> [Given information]
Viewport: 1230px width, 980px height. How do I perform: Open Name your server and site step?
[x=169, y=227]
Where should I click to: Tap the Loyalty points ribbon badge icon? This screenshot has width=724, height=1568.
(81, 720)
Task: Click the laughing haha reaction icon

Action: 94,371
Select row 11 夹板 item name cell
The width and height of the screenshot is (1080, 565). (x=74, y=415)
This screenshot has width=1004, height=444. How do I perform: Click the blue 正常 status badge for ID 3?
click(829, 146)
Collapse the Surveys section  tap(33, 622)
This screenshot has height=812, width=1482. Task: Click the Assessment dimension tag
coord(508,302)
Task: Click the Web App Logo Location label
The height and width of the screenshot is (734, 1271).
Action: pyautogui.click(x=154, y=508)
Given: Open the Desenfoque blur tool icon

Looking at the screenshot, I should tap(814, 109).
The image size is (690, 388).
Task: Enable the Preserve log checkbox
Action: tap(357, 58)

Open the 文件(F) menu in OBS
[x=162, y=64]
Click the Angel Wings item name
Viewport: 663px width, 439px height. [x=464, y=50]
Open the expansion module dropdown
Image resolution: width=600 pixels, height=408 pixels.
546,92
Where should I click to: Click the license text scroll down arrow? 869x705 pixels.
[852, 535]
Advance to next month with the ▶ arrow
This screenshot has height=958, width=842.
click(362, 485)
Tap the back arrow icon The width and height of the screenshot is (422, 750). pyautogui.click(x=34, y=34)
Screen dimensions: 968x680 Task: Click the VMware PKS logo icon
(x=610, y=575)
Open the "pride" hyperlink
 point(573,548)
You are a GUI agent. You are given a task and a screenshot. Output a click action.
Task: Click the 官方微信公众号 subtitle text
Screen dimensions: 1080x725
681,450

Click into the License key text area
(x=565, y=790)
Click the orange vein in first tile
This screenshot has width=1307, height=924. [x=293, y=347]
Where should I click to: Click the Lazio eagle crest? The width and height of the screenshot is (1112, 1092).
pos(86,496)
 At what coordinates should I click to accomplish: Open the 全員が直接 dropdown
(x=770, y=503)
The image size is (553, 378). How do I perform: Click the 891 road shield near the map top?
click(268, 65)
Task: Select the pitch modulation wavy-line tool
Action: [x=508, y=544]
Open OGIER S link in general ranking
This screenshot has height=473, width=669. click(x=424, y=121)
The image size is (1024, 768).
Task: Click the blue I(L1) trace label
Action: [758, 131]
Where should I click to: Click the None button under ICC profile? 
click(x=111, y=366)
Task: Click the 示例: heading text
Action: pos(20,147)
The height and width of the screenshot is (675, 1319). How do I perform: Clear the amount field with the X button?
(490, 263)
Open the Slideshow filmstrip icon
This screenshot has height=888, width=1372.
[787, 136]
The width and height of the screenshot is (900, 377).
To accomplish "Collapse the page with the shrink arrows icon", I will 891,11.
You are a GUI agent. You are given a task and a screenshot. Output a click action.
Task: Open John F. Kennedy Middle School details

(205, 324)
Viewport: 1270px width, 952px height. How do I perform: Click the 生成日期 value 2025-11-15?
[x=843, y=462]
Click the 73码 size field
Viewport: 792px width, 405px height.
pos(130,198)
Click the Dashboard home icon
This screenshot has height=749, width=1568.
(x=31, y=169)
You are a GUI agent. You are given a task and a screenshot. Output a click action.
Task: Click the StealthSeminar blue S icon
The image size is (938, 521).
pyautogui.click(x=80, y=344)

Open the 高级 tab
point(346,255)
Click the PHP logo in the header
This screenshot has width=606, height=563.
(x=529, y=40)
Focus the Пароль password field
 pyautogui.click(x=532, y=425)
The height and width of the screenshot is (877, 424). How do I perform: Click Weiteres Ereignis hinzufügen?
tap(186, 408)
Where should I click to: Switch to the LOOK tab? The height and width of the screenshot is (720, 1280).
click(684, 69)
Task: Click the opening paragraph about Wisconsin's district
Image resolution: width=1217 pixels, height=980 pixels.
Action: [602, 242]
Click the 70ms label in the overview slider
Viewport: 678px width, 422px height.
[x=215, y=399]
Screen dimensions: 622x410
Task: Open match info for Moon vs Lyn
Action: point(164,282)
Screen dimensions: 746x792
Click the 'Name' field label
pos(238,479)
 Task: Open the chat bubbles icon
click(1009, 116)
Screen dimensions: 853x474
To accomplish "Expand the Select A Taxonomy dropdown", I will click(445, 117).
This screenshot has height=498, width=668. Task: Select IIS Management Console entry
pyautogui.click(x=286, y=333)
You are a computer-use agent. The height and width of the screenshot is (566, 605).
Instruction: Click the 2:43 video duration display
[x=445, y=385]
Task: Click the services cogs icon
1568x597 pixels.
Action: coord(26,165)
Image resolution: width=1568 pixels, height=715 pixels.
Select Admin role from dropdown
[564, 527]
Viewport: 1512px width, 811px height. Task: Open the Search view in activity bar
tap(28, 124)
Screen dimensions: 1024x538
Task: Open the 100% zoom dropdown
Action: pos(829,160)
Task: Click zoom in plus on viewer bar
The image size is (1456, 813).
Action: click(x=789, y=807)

> [Description of the task] Please copy, without any change, the lines of the material from the first through the one containing "Collapse the Surveys". Write nothing else.

> [Response to the task]
Viewport: 1230px width, 980px height. How do I perform: Open Name your server and site step?
[x=169, y=227]
Where should I click to: Tap the Loyalty points ribbon badge icon? This screenshot has width=724, height=1568.
(81, 720)
Task: Click the laughing haha reaction icon

Action: 94,371
Select row 11 夹板 item name cell
The width and height of the screenshot is (1080, 565). (x=74, y=415)
This screenshot has width=1004, height=444. How do I perform: Click the blue 正常 status badge for ID 3?
click(829, 146)
Collapse the Surveys section  tap(33, 622)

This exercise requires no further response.